I am marked with scars of life. I can remember looking at my friends unscathed legs, realizing that they would grow to have the legs of women that men marveled at. I would never have those legs. I would have the legs of a girl who was broken when she arrived, broken when she ran, broken when she fell, broken when she lived.
These are the things that sometimes cross my mind when I am changing and I feel the tension of skin against scar. I am always measuring my beauty against experience, and sometimes wishing my experience hadn’t stolen so much of who I could have been. And they’re not just on my legs. But I feel them in my heart too. All sorts of scars that make me wonder if my beauty and story is forever marred by the gashes.
I don’t know what Eve looked like on the outside, but I know when she took that fruit, she ripped a scar from her heart down the lineage line to my own. And that’s the one I’m most aware of.

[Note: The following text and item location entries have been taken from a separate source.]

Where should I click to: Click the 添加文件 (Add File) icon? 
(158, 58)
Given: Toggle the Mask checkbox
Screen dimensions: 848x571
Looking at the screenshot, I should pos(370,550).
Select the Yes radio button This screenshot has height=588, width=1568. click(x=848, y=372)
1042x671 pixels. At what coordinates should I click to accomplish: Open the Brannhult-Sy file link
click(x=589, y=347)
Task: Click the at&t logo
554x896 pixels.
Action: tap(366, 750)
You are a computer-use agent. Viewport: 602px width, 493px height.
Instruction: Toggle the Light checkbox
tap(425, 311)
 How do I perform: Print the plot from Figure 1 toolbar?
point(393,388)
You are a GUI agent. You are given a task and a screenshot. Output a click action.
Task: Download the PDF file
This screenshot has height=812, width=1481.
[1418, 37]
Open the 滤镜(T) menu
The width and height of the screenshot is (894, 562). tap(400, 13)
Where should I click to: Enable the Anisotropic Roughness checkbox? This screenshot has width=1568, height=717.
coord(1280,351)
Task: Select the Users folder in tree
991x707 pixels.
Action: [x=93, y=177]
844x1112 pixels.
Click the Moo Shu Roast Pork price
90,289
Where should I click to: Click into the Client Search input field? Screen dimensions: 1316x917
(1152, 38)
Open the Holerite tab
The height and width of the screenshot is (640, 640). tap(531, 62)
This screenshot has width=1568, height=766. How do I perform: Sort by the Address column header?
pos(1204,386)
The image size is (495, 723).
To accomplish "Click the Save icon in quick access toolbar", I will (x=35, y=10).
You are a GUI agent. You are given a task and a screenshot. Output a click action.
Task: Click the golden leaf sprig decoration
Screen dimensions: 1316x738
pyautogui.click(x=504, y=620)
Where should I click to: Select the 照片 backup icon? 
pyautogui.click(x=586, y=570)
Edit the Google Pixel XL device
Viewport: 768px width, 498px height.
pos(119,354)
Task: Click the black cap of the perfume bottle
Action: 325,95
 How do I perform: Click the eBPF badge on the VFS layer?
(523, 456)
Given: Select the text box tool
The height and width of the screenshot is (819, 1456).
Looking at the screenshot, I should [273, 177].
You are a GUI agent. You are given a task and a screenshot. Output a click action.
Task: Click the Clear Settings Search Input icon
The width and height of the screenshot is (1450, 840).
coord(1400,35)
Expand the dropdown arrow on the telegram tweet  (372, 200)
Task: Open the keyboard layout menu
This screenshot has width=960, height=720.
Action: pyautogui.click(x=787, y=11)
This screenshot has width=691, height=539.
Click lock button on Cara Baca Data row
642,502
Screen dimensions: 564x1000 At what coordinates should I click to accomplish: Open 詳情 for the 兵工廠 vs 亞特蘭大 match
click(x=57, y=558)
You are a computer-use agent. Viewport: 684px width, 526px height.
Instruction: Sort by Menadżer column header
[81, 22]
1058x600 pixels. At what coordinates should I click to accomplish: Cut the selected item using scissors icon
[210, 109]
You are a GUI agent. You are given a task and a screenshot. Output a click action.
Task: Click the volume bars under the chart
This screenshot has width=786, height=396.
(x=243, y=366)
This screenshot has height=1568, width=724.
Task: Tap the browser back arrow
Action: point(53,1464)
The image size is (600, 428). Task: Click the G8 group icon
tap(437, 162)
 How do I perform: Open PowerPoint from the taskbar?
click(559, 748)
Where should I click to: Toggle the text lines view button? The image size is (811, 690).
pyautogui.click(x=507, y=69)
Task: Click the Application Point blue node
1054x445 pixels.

I’m tempted to hide these scars, like her. With leaves. With lies. By flashing you a smile and an “A-Ok” attitude before you get a glimpse into how broken I sometimes feel. I cover them, sprawling my fingers wide along jagged edges I can’t conceal.
But these scars? If I trace them, they become lifelines. Stories. Reminders of healing. Reminders of lessons learned. Reminders of protection, foolishness, helplessness. I trace my finger along these white lines and feel the pulse of redemption. There in my heart too, I trace. I see that all things come back together for good.
The best kind of healing is the kind that happens fully, completely. What’s left behind is not a mistake. It’s a reminder that God came near, and His grace took over when everything could have been abandoned. I feel a sense of camaraderie to Jacob, and his limp, and knowing that God comes close and lets us wrestle, and then leaves us changed.
So as we grow in relationships, friendships, at home or wherever we find ourselves comparing perfect shiny legs and bandaged, bruised hearts, remember that the things that break us are the very things that tell the story of our Rescue. Christ is taking all these broken pieces and making us into something we didn’t expect.
And we can trace these lifelines with our fingers and whisper thanks.